▶ ACTIVITY:
Where in the entries below does "MORTE" appear? Copy every line that has it.

::: EXCERPTED DATA :::

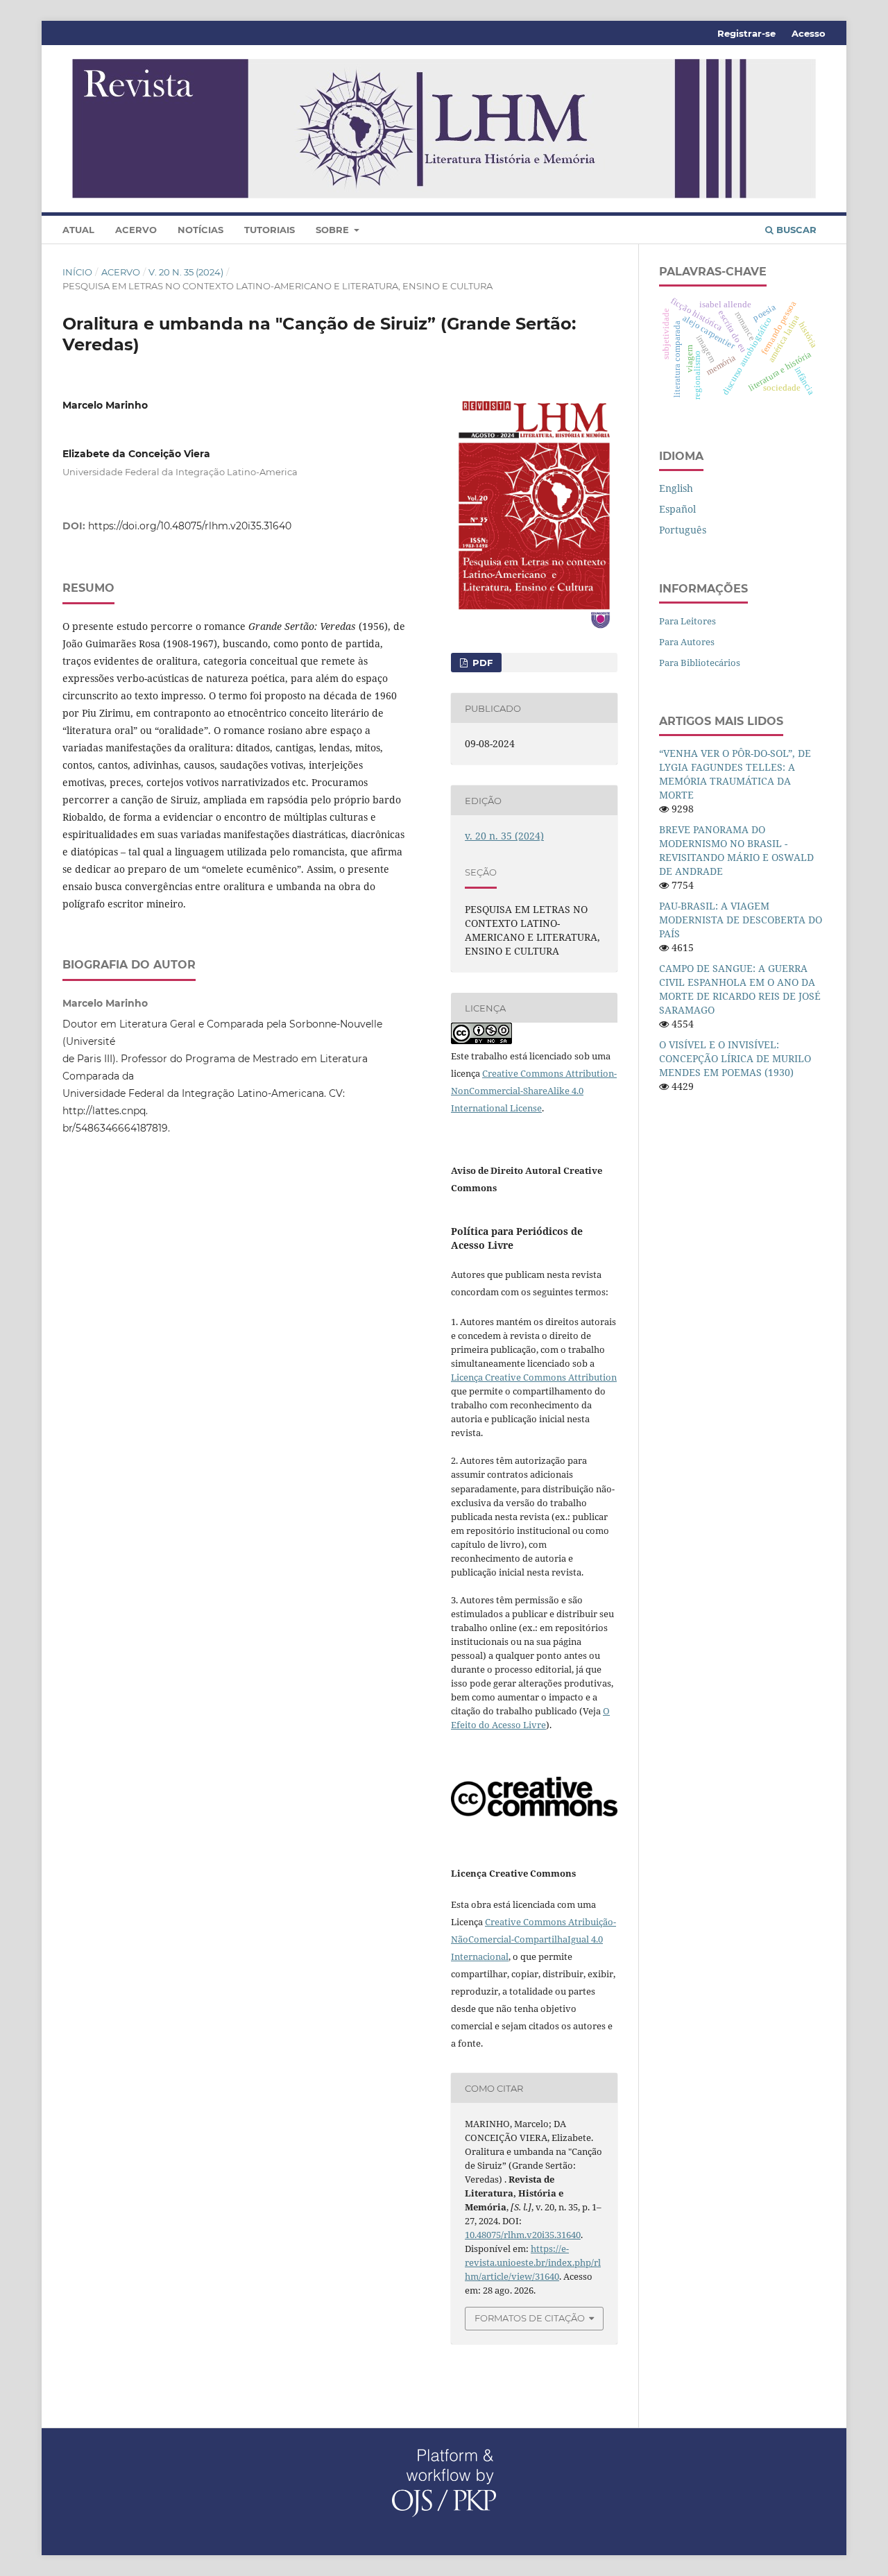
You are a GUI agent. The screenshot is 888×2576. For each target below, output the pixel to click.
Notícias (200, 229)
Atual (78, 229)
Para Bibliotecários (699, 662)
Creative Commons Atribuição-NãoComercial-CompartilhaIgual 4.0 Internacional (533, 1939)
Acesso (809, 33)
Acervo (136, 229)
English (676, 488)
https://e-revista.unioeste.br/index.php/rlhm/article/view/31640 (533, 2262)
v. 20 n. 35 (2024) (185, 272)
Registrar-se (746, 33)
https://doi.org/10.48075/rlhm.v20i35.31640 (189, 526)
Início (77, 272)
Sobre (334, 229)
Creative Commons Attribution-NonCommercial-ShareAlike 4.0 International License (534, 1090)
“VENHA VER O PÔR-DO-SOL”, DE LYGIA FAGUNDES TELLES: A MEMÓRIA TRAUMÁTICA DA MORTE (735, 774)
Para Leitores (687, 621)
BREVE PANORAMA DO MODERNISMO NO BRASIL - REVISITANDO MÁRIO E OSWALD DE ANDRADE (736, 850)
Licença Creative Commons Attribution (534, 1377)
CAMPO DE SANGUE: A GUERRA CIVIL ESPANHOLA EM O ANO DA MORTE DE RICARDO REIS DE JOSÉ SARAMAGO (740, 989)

:::

▶ OUTPUT OF THE EXERCISE:
“VENHA VER O PÔR-DO-SOL”, DE LYGIA FAGUNDES TELLES: A MEMÓRIA TRAUMÁTICA DA MORTE (735, 774)
CAMPO DE SANGUE: A GUERRA CIVIL ESPANHOLA EM O ANO DA MORTE DE RICARDO REIS DE JOSÉ SARAMAGO (740, 989)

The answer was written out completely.